YOUR TASKS:
• A. In the glossary, copy the text word for word, starting with "An area of hardened" and going on through "on the skin.".
• B. List every symptom that the glossary says a mast cell stabilizer helps reduce.
• C. Write the next few entries of the medical glossary, picking up after its last definition.

EXCERPTED PASSAGE:
• • •

An area of hardened tissue.

Lesion

A change in tissue structure caused by injury or disease.

Macule

A flat spot on the skin whose color may be lighter or darker than the surrounding skin.

Magic Masto Lotion

An unofficial topical preparation containing 1% cromolyn; used to reduce itching and inflammation on the skin.

Malabsorption

Not getting enough nutrient from the gastrointestinal tract.

Malaise

A sense of discomfort, weakness, or fatigue; feeling run down.

Malignant

Growing worse; resisting treatment; tending or threatening to produce death.

Mast cell leukemia

A rare and aggressive form of adult mastocytosis in which death occurs within a short time.

Mast cell stabilizer

A drug that helps reduce the sensitivity of mast cells, to slow down their release of mediators, reduce diarrhea, flushing, head aches, vomiting, urticaria, abdominal pain, nausea, and itching, examples are cromolyn sodium (Gastrocrom®, Nalcrom®) and ketotifen.

• • •

RECORDS SHOWN:
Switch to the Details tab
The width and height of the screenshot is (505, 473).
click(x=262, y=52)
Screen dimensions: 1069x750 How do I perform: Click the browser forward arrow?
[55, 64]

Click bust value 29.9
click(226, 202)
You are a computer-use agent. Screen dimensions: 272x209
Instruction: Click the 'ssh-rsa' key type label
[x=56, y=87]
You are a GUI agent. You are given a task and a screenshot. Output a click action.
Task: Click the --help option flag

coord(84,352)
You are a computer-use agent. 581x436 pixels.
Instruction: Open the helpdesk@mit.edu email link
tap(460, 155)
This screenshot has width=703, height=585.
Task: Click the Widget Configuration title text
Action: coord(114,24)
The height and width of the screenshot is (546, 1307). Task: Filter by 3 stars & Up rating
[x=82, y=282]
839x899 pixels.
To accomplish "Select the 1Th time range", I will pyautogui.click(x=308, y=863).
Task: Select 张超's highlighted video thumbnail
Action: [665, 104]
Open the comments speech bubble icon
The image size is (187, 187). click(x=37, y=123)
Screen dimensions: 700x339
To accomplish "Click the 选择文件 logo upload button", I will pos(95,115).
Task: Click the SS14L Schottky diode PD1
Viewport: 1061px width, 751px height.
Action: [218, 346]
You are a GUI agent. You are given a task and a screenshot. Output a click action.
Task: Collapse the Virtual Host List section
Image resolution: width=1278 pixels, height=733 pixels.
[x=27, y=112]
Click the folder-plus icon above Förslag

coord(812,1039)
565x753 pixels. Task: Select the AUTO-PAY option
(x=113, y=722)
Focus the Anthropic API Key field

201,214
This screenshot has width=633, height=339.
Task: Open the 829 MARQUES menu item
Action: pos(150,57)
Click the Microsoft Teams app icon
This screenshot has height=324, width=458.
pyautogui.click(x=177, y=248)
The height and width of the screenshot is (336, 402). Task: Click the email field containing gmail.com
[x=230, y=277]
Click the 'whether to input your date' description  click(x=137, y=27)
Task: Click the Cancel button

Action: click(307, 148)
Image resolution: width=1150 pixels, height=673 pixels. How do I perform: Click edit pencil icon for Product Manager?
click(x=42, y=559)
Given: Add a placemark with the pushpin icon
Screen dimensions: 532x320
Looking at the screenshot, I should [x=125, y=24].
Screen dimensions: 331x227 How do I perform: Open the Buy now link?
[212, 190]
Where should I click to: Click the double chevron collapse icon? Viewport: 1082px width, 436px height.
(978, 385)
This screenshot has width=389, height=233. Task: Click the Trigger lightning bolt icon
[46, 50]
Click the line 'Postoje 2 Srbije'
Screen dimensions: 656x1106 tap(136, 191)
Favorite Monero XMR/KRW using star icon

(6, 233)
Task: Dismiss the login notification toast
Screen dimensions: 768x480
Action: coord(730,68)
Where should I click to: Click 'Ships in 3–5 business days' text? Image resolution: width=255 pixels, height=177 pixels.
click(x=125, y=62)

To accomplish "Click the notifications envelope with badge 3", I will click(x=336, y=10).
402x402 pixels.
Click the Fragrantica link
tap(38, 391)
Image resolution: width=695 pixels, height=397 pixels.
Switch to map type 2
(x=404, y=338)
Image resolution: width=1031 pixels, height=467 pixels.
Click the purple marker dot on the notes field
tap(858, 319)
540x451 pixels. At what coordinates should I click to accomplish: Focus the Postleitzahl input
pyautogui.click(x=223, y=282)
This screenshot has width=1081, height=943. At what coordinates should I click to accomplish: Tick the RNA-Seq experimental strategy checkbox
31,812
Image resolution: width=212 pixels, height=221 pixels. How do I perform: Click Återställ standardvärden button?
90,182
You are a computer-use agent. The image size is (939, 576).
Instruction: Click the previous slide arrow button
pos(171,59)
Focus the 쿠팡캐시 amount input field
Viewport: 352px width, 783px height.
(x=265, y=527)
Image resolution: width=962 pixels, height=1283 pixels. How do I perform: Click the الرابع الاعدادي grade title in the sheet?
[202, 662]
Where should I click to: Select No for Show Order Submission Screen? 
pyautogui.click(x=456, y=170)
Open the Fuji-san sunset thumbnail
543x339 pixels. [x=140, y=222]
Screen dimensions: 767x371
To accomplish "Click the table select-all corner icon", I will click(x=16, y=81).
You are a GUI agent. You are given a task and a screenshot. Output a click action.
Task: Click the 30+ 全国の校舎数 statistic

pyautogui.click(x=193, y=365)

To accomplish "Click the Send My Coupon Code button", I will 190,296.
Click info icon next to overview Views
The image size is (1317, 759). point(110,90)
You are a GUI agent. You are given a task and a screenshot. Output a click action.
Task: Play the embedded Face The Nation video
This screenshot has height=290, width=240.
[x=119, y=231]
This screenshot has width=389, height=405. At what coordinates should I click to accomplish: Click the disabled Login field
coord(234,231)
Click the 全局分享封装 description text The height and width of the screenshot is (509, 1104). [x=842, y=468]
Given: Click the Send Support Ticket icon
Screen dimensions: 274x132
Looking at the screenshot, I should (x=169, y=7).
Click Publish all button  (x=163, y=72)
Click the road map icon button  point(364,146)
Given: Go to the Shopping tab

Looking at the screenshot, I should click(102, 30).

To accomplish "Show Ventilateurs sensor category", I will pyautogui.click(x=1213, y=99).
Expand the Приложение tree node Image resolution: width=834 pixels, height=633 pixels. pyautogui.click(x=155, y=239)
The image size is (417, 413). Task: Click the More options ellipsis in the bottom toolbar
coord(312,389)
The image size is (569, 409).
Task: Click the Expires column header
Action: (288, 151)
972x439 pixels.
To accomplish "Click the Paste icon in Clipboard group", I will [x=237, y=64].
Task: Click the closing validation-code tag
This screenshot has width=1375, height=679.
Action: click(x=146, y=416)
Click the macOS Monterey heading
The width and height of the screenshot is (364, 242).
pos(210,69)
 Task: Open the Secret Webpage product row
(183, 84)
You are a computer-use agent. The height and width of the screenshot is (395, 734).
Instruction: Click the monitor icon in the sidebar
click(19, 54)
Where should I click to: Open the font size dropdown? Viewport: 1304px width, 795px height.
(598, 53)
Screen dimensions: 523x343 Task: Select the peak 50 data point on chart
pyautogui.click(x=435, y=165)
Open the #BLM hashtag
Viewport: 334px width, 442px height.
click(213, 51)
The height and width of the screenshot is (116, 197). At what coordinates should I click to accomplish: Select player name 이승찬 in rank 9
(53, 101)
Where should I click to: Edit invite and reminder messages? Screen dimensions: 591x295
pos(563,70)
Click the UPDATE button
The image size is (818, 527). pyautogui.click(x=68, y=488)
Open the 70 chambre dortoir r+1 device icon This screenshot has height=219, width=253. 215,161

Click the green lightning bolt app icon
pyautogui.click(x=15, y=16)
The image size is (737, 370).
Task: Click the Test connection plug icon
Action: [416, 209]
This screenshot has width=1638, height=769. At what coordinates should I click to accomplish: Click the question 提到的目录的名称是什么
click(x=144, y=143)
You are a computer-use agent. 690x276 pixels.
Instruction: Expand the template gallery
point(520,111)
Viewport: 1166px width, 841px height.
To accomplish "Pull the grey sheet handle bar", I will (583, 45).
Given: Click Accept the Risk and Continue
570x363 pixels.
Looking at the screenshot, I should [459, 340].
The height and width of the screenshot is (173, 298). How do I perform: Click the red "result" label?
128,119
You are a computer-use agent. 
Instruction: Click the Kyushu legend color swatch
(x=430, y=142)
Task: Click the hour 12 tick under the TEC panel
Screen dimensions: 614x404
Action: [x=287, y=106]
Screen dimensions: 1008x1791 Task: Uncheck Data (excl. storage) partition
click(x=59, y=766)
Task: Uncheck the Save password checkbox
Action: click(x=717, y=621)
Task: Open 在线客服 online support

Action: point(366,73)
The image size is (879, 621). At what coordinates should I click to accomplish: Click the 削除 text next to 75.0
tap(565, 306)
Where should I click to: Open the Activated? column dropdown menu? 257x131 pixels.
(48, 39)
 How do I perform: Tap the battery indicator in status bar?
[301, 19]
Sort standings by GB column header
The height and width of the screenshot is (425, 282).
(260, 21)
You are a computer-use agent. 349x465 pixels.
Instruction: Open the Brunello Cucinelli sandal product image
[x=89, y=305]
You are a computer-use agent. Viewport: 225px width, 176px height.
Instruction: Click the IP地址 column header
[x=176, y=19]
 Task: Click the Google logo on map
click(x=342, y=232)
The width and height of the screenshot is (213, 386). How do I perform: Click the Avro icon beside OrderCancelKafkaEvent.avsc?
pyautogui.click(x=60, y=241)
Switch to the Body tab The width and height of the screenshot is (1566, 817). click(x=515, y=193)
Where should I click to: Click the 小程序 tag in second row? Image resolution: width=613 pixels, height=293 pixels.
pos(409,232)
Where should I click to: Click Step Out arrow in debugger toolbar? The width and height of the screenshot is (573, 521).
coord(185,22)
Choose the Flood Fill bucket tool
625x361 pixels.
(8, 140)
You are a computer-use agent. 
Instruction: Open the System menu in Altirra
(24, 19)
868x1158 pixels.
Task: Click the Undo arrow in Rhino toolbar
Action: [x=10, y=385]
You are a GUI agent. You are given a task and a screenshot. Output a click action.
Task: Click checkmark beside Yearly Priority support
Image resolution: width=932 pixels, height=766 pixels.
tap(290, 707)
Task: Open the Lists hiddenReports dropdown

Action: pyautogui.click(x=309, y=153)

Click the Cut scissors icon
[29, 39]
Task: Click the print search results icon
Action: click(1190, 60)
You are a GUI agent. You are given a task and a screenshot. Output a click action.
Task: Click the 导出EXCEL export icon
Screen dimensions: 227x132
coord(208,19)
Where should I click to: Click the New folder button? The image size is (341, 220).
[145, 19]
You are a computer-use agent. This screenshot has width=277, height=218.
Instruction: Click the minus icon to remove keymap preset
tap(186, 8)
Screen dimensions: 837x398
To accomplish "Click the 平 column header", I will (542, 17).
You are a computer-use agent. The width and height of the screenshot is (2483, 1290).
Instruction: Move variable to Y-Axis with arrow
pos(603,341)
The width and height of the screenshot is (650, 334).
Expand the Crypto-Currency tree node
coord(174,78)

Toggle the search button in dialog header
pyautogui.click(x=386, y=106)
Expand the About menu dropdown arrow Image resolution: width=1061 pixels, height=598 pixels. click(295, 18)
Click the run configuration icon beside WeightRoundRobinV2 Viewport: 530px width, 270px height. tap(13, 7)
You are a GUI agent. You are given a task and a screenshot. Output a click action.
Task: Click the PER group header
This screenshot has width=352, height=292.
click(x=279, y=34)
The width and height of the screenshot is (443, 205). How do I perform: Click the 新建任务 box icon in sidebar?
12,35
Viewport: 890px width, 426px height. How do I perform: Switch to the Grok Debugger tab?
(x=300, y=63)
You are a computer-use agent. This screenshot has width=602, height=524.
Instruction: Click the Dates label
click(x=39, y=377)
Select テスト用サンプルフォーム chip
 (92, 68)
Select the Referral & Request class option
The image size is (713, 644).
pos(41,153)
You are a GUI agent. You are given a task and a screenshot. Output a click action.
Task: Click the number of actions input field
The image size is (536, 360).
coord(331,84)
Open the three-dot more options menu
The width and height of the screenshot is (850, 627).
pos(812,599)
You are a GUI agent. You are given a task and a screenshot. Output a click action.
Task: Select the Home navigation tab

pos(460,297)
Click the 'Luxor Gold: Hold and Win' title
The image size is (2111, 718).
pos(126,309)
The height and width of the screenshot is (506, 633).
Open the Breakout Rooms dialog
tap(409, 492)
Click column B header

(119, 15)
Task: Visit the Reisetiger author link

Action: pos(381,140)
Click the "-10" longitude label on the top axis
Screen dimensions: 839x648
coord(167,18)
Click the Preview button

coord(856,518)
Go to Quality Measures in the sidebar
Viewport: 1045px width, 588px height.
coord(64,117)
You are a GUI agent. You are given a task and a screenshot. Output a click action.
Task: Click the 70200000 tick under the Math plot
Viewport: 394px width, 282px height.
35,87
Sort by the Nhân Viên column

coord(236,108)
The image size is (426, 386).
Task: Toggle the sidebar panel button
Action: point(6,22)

• • •

ANSWER SET:
• A.
An area of hardened tissue.

Lesion

A change in tissue structure caused by injury or disease.

Macule

A flat spot on the skin whose color may be lighter or darker than the surrounding skin.

Magic Masto Lotion

An unofficial topical preparation containing 1% cromolyn; used to reduce itching and inflammation on the skin.

• B.
- diarrhea
- flushing
- head aches
- vomiting
- urticaria
- abdominal pain
- nausea
- itching

• C.
Mastocytoma

A localized overgrowth of mast cells in an area of skin. It is raised, pink, and may have a blistered surface, especially if rubbed.

The Mastocytosis Society

A not-for-profit organization in the United States that is dedicated to education about and finding a cure for mastocytosis.

Mediators

Any substance or structure that transmits information between two reagents, cells, tissues or organs. Histamine is a mediator. It is released from mast cells and causes a reaction in surrounding cells that results in allergic type symptoms.

Medic Alert®

A non-profit organization that provides a bracelet or pendant with an emblem on which is contained crucial information about a patient’s medical history and a warning in case of emergency. The company also keeps a file of the medical information and provides an emergency phone number that medical personnel may call free of charge.

Melanocyte

A melanin-forming cell. Melanin is the pigment that gives color to hair and skin.

Neoplasm

An abnormal new growth of tissue; tumor.

Neoplastic

Pertaining to or being a neoplasm.

Papule

A small bump or pimple that rises above the surface of the neighboring skin.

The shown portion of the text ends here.